The study was led by Jennian Geddes, a neuropathologist at
the Royal London Hospital. Her team examined the brains of 53 children, 37 of
whom were less than a year old, suspected of dying from deliberate head
injuries. The brains had been removed under coroner’s orders. The researchers
found that very few had suffered diffuse axonal injury, a type of traumatic
widespread brain damage seen in victims of high-speed road accidents or falls
from great heights.
It had been believed that diffuse axonal injury could
occur only if severe force was applied. The findings indicated that this
assumption was wrong.
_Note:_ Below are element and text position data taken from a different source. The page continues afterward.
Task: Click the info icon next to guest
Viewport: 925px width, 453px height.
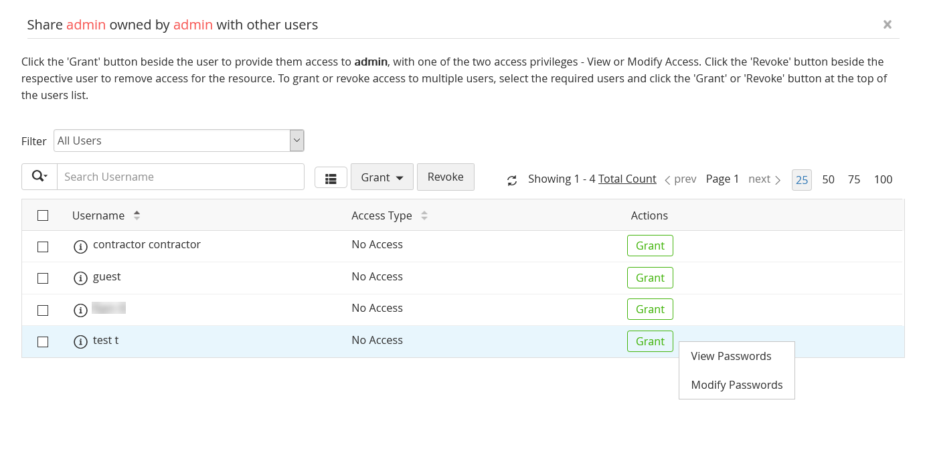Action: [80, 278]
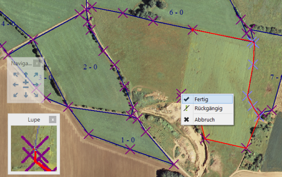Pan map left with the left arrow
The width and height of the screenshot is (282, 177).
pos(15,85)
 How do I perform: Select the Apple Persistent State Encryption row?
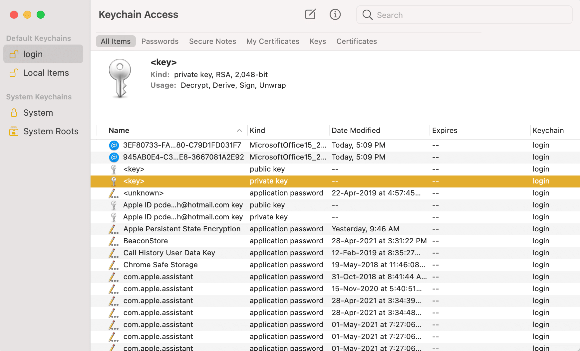[182, 229]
Dr Geddes found that 37 had died because they stopped
breathing, probably because mild shaking could damage nerve fibres in the neck
area that controlled breathing.
The lack of oxygen would make the brain swell
dramatically, showing the kind of damage previously blamed on violent shaking.
Very young babies were particularly vulnerable because their neck muscles were
weak and their heads relatively large and heavy.
Dr Geddes said normal interactions between mother and
child would not be sufficient to cause such injuries. “But you could imagine
scenarios that might produce the damage without it being deliberate,” she said.